Lay of the Land
Seen from the Naples ferry, Capri rises from the sea in two peaks, like an uneven, slanted letter "M." The lower, eastern side of the island holds most of the main sights—including, at its highest point, Villa Jovis. From Marina Grande port (the embarkation point for visiting the Blue Grotto), the funicular zips visitors up in five minutes to charming, chichi Capri town (confusingly, the island and the main town have the same name); buses and (expensive) taxis ply the same route. Anacapri, the island's second town, which serves the rural west, is divided from the rest of Capri by the forbidding rock wall of Monte Solaro, traversed by a single white-knuckle road. Be aware that the whole of Capri town and the eastern part of the island is a pedestrian area; porters on electric trolleys can be engaged to take one's luggage, but they are not licensed to carry passengers except the disabled or infirm. And don't even think of bringing a car over: Nonresident traffic is banned, and you'd never find a parking space anyway.
WHEN TO GO
To avoid crowds, visit Capri in early or late summer, when the temps average around 70 degrees. Spring and fall are slightly cooler hovering just above 60 degrees. In April and early May the island is carpeted in spring flowers, while in October the water's still warm enough for a dip. Rates are lowest in the off-season, but be warned that most hotels, restaurants, and tourist facilities close down from November until Easter.
HOW TO GET THERE
Naples-Capodichino is the nearest airport. Buses and taxis transport arriving visitors to the ferry docks for transfer to Capri (39-081-789-6111; www.gesac.it). But high rollers with no time to spare can take a helicopter direct from the airport. The 15-minute flight costs about $2,000 one-way for up to four adults. Contact Sam Helicopters (39-082-835-4155; www.capri-helicopters.com).

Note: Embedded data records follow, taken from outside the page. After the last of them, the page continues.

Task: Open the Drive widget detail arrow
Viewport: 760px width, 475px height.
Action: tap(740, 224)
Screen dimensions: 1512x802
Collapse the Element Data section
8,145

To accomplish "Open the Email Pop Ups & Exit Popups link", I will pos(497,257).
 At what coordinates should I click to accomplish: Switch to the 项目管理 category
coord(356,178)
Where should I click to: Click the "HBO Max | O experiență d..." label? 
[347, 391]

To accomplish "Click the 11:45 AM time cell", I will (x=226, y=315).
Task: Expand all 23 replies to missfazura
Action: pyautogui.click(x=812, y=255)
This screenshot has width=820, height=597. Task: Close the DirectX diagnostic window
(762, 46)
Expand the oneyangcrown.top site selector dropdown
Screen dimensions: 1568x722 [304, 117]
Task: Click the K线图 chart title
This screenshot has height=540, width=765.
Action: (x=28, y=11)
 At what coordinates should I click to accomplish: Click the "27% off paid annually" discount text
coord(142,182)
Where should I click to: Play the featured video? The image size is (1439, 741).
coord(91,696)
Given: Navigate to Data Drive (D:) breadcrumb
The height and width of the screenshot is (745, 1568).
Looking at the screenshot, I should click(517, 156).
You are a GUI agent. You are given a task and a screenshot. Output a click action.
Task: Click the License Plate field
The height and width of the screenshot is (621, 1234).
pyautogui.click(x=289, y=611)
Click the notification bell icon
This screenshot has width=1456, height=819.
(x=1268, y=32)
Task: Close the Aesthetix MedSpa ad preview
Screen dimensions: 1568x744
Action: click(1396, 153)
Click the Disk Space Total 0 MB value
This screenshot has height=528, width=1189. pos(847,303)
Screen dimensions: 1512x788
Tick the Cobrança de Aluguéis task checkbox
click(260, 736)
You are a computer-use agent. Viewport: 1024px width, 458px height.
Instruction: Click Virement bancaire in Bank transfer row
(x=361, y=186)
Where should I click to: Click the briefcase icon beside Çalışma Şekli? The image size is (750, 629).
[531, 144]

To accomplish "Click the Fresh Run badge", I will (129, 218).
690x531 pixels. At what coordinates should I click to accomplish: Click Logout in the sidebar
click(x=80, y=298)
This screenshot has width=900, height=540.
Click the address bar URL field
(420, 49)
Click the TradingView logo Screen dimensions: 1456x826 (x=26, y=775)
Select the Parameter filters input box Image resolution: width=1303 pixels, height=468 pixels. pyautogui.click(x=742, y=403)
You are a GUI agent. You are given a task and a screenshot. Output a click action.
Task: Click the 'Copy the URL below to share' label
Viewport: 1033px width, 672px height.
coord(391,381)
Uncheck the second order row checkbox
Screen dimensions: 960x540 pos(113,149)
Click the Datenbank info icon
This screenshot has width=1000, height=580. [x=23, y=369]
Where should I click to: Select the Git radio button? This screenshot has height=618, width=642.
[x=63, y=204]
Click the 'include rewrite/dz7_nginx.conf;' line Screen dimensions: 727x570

Ferries and hydrofoils depart from Naples and Sorrento. Hydrofoils are faster and more frequent—and also more expensive. In summer, book Sunday departures to the mainland well in advance. Also of note: The last boats leave Capri around 9:30 p.m. daily in summer, so those attending evening events should plan an overnight stay. From Naples, Molo Beverello dock offers the most frequent crossings. From here, the hydrofoil ride takes 45 minutes and costs about $35 round-trip. Contact NLG-Linea Jet (39-081-552-0763; www.navlib.it), SNAV (39-081-428-5555; www.snav.it), or Neapolis (39-081-428-5111) for more information. From Sorrento, the trip is shorter. Hydrofoils operated by Linee Marittime Partenopee (39-081-878-1430) and Caremar ferries depart hourly from the dock near Piazza Tasso in Sorrento and take only 20 minutes.
Naples's newspaper, Il Mattino, and the local pages of national newspapers Corriere della Sera and La Repubblica publish updated timetables of all crossings; hotels and tourist offices also have schedules. Visit the tourism board Web site (www.capritourism.com) for more complete information.
Most of Capri's sights can be seen by boat, bus, or cable car, except for Villa Jovis, which is a 30-minute walk from the center of Capri village. Bus and funicular service is frequent and cheap (less than $2); taxis cost much more.
Capri has many beautiful car-free walking routes. The paths to Villa Jovis and the Arco Naturale are all well paved and maintained; walking shoes are advised on the steeper parts of Monte Solaro.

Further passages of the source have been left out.